## RECORDS FOR THE EXERCISE
__________

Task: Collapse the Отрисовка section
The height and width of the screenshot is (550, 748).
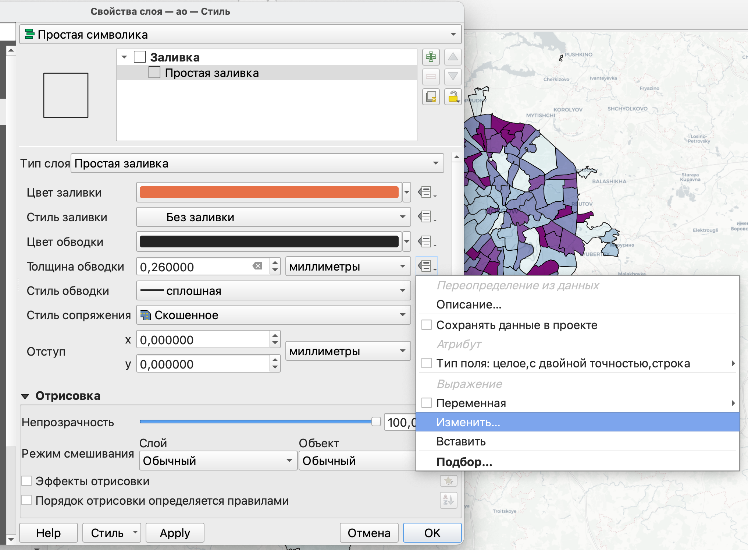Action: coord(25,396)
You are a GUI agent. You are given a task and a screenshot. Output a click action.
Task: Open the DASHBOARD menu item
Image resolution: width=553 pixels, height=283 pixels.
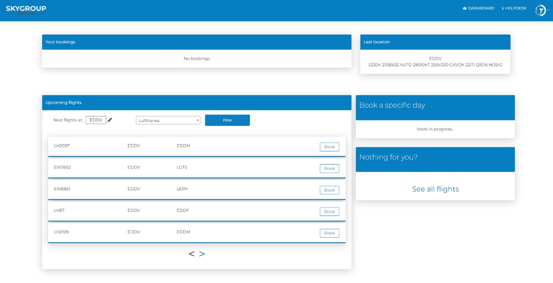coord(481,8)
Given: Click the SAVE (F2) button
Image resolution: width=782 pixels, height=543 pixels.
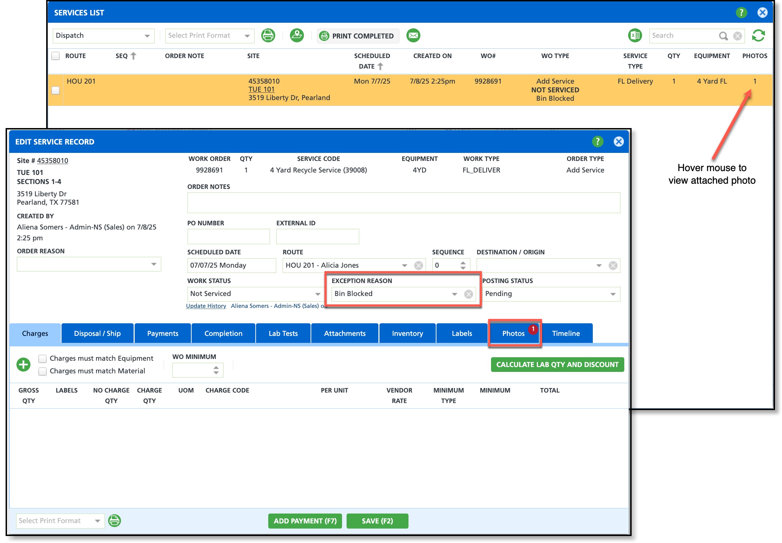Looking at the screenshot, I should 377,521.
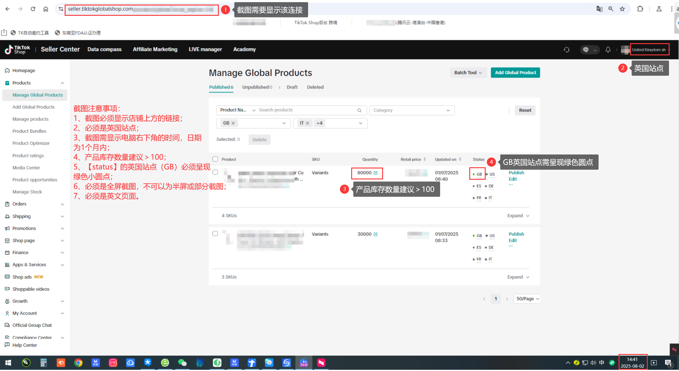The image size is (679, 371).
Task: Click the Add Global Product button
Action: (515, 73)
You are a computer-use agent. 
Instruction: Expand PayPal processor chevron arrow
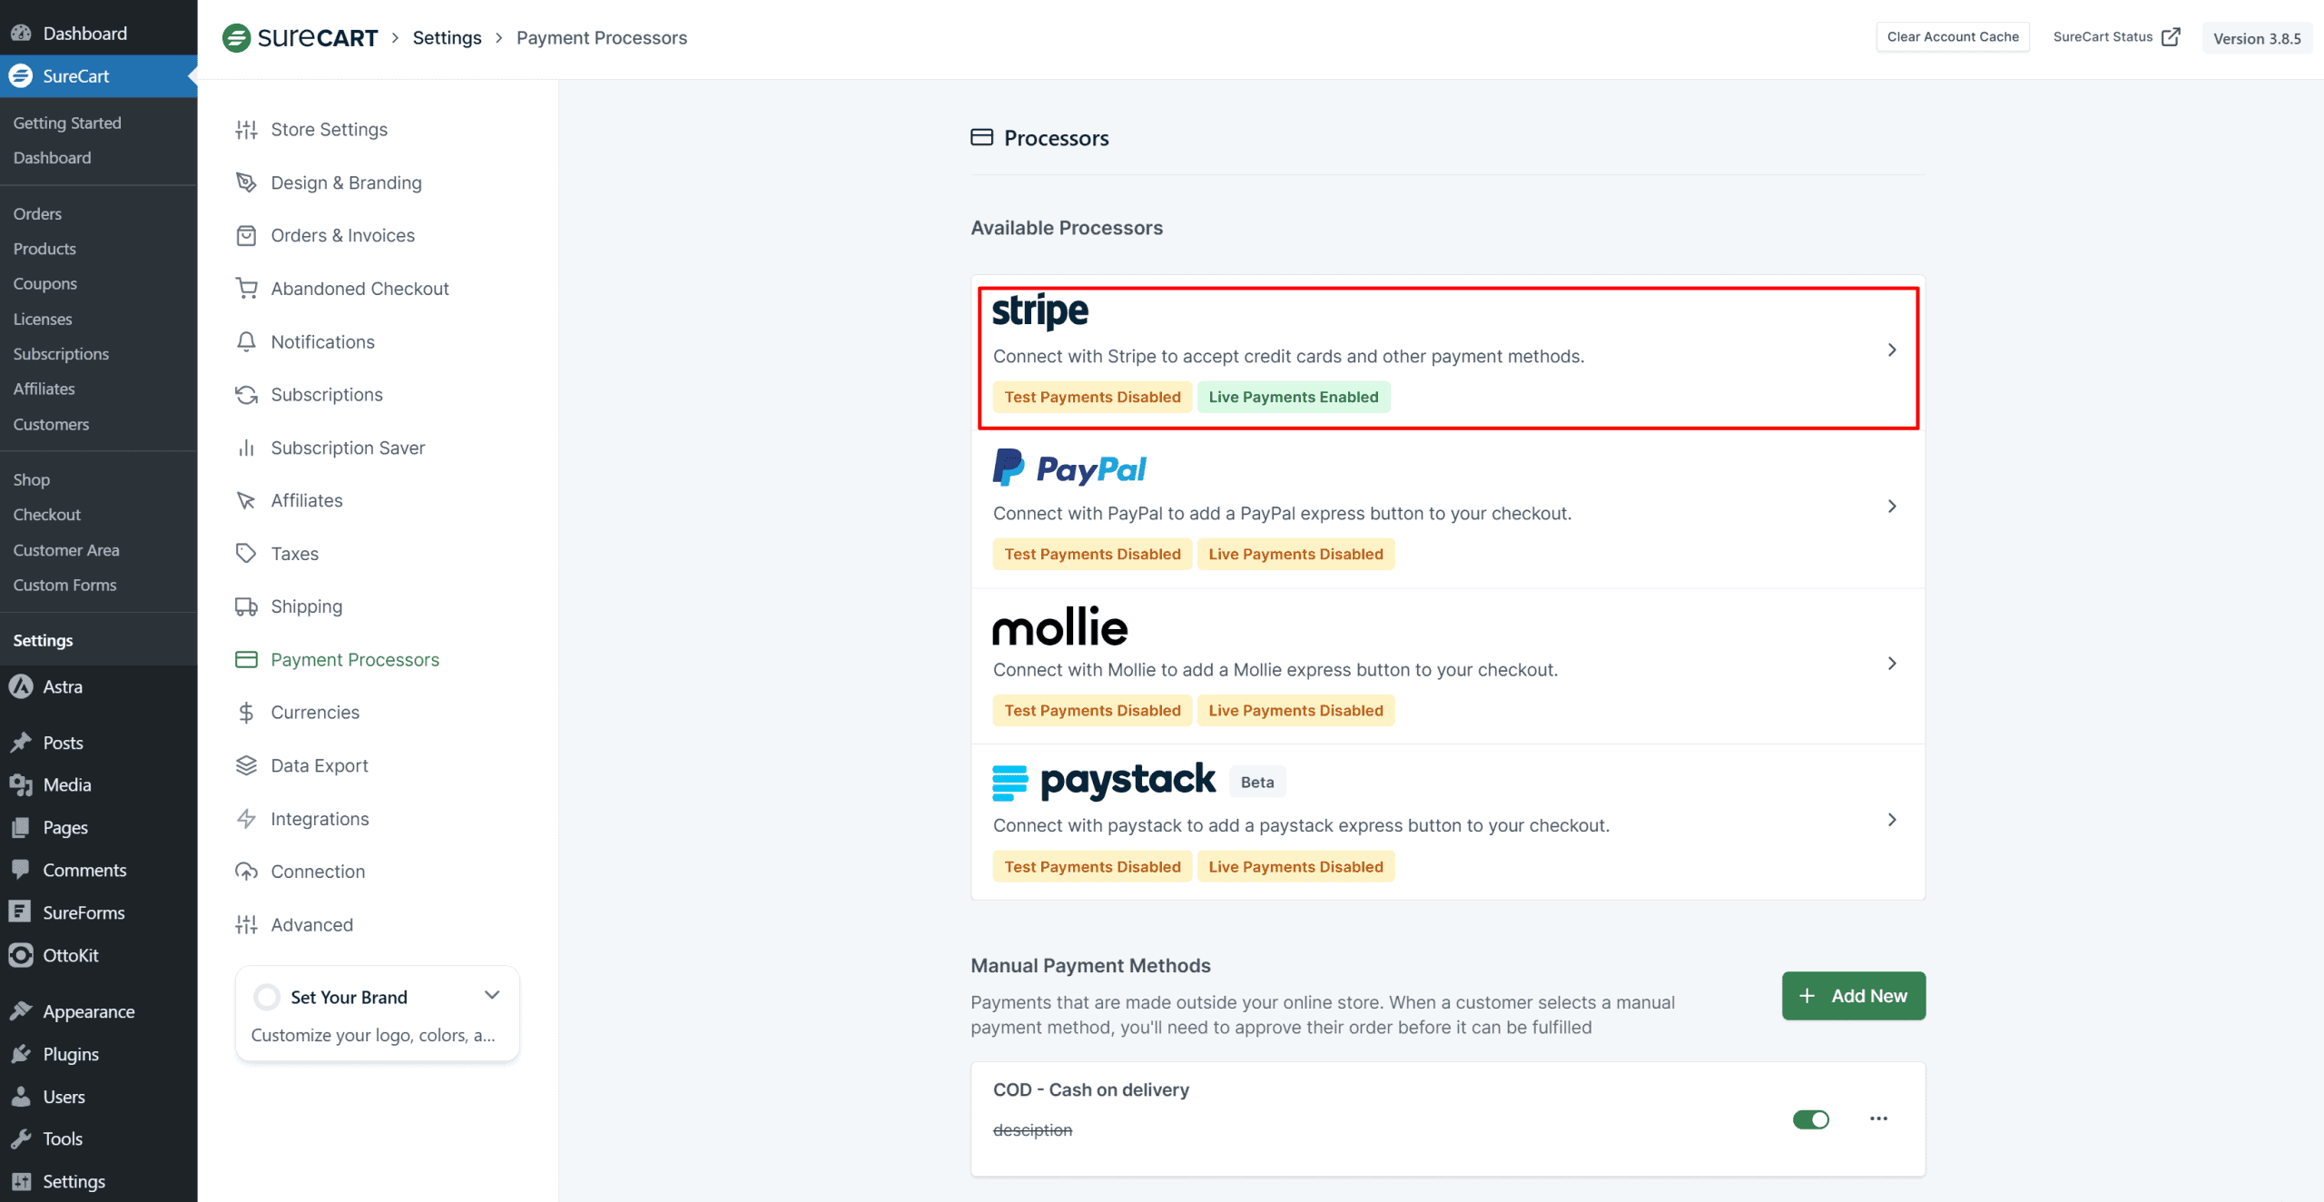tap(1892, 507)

__________

## DIRECTIONS
Return the whole of the material above exactly, with no picture carried over.

## TASK ANSWER
Task: Collapse the Отрисовка section
The height and width of the screenshot is (550, 748).
Action: coord(25,396)
You are a GUI agent. You are given a task and a screenshot. Output a click action.
Task: Open the DASHBOARD menu item
Image resolution: width=553 pixels, height=283 pixels.
coord(481,8)
Given: Click the SAVE (F2) button
Image resolution: width=782 pixels, height=543 pixels.
Looking at the screenshot, I should 377,521.
The image size is (679, 371).
Task: Click the Add Global Product button
Action: (515, 73)
You are a computer-use agent. 
Instruction: Expand PayPal processor chevron arrow
tap(1892, 507)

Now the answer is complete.